Time Series Concepts, Representations, and Models

SERGIO M. FOCARDI, PhD

Partner, The Intertek Group

FRANK J. FABOZZI, PhD, CFA, CPA

Professor of Finance, EDHEC Business School

Abstract: A stochastic process is a time-dependent random variable. Stochastic processes such as Brownian motion and Ito processes develop in continuous time. This means that time is a real variable that can assume any real value. In many financial modeling applications, however, it is convenient to constrain time to assume only discrete values. A time series is a discrete-time stochastic process; that is, it is a collection of random variables Xi indexed with the integers …–n, …, –2,–1,0,1,2, …, n, …

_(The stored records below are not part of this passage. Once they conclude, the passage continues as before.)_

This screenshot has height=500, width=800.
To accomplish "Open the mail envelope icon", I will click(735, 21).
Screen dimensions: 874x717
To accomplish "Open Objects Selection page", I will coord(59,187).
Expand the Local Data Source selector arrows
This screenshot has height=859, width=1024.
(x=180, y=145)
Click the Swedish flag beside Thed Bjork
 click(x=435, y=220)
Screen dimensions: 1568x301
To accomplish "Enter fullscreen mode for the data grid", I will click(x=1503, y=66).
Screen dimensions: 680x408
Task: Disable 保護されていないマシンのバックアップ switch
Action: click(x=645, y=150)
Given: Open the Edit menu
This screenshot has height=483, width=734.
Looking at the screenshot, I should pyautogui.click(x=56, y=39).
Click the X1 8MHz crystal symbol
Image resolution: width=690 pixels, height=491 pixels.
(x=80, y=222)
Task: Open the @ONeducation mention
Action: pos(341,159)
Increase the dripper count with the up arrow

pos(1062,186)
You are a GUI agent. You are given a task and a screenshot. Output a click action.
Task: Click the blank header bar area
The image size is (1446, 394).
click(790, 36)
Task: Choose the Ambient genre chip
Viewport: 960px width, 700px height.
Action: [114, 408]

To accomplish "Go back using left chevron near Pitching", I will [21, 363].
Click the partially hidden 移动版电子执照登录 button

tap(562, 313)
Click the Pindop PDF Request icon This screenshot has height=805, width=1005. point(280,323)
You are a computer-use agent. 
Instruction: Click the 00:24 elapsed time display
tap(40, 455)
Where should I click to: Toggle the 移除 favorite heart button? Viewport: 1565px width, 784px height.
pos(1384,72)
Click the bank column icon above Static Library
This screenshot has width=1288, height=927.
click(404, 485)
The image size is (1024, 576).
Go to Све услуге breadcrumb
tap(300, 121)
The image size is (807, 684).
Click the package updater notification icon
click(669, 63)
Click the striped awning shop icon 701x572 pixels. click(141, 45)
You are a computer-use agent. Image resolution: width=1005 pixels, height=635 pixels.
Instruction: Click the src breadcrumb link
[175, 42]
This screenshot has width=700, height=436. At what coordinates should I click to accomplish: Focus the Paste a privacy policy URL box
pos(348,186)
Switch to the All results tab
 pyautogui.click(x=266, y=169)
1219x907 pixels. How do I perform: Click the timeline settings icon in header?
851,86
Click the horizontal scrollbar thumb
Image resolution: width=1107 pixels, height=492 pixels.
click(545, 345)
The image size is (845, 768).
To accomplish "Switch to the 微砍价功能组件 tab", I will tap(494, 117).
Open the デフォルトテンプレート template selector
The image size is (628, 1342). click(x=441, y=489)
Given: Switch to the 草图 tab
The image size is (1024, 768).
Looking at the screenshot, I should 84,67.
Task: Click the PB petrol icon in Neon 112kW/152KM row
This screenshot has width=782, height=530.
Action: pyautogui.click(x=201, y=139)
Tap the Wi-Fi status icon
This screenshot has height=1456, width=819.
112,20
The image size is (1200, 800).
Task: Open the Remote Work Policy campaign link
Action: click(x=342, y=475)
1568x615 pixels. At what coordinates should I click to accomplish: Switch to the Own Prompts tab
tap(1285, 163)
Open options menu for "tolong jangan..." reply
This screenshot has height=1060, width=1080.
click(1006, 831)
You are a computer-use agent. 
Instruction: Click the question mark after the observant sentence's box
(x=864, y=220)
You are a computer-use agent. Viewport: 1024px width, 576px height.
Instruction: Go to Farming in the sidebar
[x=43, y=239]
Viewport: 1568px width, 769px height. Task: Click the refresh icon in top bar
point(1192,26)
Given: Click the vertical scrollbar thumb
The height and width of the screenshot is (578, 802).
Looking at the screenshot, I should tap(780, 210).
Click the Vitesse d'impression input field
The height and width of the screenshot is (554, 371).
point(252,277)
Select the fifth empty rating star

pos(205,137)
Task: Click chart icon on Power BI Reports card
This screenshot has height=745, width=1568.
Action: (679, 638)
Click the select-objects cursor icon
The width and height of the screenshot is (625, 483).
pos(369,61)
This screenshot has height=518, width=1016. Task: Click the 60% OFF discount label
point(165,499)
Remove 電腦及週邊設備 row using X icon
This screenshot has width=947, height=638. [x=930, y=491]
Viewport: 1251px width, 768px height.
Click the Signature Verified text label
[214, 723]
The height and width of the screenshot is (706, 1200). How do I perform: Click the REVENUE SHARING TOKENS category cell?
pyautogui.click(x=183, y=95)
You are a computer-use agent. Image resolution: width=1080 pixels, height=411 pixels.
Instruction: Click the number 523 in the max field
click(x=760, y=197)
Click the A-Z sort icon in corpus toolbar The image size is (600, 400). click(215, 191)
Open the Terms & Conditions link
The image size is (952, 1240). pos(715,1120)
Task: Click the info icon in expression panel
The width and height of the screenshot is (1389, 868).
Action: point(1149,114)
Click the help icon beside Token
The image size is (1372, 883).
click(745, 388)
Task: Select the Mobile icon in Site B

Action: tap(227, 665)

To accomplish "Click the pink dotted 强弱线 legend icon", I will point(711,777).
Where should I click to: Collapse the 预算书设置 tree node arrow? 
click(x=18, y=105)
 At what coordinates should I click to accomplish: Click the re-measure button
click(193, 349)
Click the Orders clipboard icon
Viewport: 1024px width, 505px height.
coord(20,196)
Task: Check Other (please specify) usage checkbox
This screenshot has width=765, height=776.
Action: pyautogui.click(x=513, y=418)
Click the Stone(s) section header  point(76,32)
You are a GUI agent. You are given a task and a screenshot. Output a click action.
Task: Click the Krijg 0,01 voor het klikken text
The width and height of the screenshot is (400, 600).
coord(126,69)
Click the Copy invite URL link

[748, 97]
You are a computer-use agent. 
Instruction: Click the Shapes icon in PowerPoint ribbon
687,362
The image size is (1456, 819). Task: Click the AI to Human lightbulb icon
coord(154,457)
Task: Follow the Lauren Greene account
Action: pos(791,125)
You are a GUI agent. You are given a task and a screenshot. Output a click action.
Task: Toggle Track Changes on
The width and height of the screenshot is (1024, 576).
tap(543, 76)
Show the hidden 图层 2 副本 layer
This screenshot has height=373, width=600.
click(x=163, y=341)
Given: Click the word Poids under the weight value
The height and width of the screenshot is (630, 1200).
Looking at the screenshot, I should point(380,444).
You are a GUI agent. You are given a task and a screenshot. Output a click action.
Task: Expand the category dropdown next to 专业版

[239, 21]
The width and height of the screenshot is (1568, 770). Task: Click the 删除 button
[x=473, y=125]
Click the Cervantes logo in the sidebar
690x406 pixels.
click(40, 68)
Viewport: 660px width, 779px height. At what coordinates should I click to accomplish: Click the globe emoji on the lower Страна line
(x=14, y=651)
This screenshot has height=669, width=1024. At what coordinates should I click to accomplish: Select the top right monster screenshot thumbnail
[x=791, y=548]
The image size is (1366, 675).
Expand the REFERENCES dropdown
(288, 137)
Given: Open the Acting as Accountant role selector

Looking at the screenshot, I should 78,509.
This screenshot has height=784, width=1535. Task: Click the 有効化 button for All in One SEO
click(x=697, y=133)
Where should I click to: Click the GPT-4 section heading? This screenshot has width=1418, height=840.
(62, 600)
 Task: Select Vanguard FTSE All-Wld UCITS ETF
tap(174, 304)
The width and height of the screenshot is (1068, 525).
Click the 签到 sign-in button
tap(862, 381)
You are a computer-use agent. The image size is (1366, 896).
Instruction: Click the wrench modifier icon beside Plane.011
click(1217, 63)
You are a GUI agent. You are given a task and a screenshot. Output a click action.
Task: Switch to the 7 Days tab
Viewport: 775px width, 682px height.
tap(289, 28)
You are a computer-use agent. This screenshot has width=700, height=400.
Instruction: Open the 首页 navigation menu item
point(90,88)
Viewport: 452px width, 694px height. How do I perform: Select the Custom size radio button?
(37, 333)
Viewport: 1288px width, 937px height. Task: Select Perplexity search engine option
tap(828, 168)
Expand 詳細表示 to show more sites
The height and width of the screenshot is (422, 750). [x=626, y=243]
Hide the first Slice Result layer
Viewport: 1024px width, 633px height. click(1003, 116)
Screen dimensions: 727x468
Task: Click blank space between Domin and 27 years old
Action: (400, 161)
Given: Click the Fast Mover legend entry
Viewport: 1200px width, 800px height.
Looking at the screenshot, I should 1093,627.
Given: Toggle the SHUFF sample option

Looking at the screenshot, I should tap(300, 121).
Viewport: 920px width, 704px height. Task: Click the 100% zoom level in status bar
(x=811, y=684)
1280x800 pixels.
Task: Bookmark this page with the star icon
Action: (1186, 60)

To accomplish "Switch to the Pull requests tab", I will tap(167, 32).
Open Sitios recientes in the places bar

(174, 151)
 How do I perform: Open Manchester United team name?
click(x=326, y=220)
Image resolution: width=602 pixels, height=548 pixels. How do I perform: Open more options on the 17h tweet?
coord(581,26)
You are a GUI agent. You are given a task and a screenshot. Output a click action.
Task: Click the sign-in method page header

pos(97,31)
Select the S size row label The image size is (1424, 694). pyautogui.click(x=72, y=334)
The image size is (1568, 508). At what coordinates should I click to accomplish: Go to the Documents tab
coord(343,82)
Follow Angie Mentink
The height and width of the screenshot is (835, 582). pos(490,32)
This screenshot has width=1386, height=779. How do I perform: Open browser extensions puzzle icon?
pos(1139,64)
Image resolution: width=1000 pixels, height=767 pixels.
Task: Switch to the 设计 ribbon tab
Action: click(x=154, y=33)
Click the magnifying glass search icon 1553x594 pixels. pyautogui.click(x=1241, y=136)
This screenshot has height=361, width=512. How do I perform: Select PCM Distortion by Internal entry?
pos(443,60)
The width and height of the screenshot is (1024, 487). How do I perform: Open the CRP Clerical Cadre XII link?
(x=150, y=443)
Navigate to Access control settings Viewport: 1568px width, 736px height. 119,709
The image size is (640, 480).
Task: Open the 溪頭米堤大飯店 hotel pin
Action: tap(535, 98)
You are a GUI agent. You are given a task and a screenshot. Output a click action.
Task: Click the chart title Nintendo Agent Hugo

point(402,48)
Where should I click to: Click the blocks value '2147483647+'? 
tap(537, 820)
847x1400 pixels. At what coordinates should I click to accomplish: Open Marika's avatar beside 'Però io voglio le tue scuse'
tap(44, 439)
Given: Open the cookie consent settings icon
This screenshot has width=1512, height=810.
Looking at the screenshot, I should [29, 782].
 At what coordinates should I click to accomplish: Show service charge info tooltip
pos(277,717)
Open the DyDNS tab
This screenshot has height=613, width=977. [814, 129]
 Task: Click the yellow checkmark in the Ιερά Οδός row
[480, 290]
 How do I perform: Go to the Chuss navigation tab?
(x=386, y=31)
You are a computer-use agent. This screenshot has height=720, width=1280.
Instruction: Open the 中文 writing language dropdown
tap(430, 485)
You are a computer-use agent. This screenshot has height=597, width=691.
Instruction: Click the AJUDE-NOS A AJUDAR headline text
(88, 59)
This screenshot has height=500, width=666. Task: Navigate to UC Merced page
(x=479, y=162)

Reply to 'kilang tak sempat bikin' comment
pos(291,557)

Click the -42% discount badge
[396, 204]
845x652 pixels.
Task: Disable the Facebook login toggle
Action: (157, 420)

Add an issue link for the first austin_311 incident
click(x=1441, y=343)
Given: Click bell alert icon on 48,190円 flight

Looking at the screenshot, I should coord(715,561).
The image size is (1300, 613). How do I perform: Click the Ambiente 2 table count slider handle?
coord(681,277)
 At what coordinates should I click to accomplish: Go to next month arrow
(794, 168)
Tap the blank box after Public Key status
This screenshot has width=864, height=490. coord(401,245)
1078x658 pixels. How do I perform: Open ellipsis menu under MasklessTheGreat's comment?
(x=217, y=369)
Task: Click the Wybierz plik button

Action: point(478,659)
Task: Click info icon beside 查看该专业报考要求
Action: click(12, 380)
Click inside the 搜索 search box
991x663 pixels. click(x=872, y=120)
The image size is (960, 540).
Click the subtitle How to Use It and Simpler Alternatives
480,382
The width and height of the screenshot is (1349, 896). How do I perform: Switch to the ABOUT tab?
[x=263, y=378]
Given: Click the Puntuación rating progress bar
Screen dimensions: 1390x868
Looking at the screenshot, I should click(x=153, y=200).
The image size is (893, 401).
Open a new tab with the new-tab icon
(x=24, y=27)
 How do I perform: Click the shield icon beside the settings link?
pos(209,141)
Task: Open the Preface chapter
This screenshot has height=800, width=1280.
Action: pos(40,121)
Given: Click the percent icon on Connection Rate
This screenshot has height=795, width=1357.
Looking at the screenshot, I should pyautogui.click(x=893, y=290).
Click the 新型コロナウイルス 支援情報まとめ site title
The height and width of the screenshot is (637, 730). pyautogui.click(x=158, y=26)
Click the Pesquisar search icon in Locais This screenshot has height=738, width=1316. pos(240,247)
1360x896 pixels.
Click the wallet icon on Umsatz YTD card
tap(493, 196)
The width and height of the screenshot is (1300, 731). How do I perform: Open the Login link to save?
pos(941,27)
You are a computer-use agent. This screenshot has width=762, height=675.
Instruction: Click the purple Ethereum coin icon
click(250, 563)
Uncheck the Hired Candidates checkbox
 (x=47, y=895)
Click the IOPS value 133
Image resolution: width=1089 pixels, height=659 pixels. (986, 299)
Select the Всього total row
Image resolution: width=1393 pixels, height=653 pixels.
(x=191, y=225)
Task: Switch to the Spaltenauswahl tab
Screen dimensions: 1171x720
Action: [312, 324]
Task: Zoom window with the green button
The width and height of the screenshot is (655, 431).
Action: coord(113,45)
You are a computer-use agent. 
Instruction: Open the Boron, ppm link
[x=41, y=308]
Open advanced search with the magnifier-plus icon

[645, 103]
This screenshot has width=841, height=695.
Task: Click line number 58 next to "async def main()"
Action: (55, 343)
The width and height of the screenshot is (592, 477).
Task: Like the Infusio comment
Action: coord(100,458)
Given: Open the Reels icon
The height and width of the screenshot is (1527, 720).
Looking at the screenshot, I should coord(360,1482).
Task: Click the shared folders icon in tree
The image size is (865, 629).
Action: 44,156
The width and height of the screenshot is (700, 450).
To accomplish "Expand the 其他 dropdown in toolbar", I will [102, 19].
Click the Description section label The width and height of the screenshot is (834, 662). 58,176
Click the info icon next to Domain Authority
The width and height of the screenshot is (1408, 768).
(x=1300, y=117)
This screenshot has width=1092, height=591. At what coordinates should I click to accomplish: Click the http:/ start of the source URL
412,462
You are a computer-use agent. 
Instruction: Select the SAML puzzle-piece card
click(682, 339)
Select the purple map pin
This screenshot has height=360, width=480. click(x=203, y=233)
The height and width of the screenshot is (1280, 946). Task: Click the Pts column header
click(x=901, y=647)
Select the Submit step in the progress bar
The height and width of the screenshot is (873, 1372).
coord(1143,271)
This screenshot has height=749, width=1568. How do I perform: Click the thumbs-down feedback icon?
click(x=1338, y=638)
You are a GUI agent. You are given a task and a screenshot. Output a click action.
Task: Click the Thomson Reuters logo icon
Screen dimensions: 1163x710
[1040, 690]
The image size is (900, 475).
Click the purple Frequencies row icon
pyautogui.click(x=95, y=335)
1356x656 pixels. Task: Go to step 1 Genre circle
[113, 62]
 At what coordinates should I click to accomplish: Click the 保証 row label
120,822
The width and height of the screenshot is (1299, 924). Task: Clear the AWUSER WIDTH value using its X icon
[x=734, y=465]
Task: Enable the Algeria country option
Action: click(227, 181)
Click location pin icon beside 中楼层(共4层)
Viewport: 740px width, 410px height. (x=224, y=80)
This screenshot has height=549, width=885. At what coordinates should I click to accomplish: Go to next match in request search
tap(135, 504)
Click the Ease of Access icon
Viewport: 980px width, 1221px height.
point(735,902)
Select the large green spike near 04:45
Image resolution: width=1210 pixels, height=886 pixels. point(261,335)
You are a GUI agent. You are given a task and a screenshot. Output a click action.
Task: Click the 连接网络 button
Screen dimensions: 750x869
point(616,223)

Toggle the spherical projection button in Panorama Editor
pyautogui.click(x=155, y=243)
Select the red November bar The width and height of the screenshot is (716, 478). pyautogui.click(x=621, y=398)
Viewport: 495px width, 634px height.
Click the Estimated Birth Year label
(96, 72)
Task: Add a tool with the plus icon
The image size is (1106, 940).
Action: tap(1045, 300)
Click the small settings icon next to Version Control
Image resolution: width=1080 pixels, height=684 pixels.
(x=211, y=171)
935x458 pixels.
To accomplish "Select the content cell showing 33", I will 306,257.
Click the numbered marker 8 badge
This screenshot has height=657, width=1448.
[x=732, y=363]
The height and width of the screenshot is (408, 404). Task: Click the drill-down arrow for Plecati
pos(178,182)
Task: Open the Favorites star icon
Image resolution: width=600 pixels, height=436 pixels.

In this entry, we introduce models of discrete-time stochastic processes (that is, time series). In financial modeling, both continuous-time and discrete-time models are used. In many instances, continuous-time models allow simpler and more concise expressions as well as more general conclusions, though at the expense of conceptual complication. For instance, in the limit of continuous time, apparently simple processes such as white noise cannot be meaningfully defined. The mathematics of asset management tends to prefer discrete-time processes, while the mathematics of derivatives tends to prefer continuous-time processes.

The first issue to address in financial econometrics is the spacing of discrete points of time. An obvious choice is regular, constant spacing. In this case, the time points are placed ...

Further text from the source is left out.